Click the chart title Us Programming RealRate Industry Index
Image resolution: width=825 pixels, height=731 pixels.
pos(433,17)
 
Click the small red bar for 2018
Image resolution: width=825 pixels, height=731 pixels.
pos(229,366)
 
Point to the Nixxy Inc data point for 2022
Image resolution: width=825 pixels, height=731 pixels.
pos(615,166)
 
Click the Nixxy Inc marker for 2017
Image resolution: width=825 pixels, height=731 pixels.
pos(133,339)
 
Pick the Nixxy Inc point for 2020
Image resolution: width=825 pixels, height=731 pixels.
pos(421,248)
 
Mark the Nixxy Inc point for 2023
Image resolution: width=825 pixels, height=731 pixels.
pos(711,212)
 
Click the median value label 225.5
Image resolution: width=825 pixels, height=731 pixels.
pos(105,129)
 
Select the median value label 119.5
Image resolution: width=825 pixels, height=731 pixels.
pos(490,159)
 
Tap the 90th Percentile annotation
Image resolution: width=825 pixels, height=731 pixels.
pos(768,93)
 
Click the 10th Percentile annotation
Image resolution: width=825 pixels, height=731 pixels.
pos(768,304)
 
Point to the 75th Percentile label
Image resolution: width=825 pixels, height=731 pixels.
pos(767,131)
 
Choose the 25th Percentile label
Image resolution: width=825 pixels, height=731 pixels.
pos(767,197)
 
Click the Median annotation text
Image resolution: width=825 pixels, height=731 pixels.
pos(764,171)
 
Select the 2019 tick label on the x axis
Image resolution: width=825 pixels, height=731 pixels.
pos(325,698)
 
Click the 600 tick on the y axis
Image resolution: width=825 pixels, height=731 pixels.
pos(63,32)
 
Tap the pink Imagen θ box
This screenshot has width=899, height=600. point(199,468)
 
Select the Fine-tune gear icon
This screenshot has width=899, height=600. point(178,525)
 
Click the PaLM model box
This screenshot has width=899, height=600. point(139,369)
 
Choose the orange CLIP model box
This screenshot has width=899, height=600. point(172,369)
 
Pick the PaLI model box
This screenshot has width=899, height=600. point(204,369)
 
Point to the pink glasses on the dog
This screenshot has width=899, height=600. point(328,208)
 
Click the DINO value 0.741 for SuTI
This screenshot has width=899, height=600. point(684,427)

→ Problem statement
Starting at the line containing "Choose the 25th Percentile label" and ending at the last line of the records, write out those lines again with the requests included, multiplying each answer coordinate by 0.45 and rounding to the nearest whole number, with halves rounded up.

→ Solution
Choose the 25th Percentile label
Image resolution: width=825 pixels, height=731 pixels.
pos(345,89)
 
Click the Median annotation text
Image resolution: width=825 pixels, height=731 pixels.
pos(344,77)
 
Select the 2019 tick label on the x axis
Image resolution: width=825 pixels, height=731 pixels.
pos(146,314)
 
Click the 600 tick on the y axis
Image resolution: width=825 pixels, height=731 pixels.
pos(28,14)
 
Tap the pink Imagen θ box
This screenshot has width=899, height=600. point(90,211)
 
Select the Fine-tune gear icon
This screenshot has width=899, height=600. point(80,236)
 
Click the PaLM model box
This screenshot has width=899, height=600. point(63,166)
 
Choose the orange CLIP model box
This screenshot has width=899, height=600. point(77,166)
 
Pick the PaLI model box
This screenshot has width=899, height=600. point(92,166)
 
Point to the pink glasses on the dog
This screenshot has width=899, height=600. point(148,94)
 
Click the DINO value 0.741 for SuTI
This screenshot has width=899, height=600. point(308,192)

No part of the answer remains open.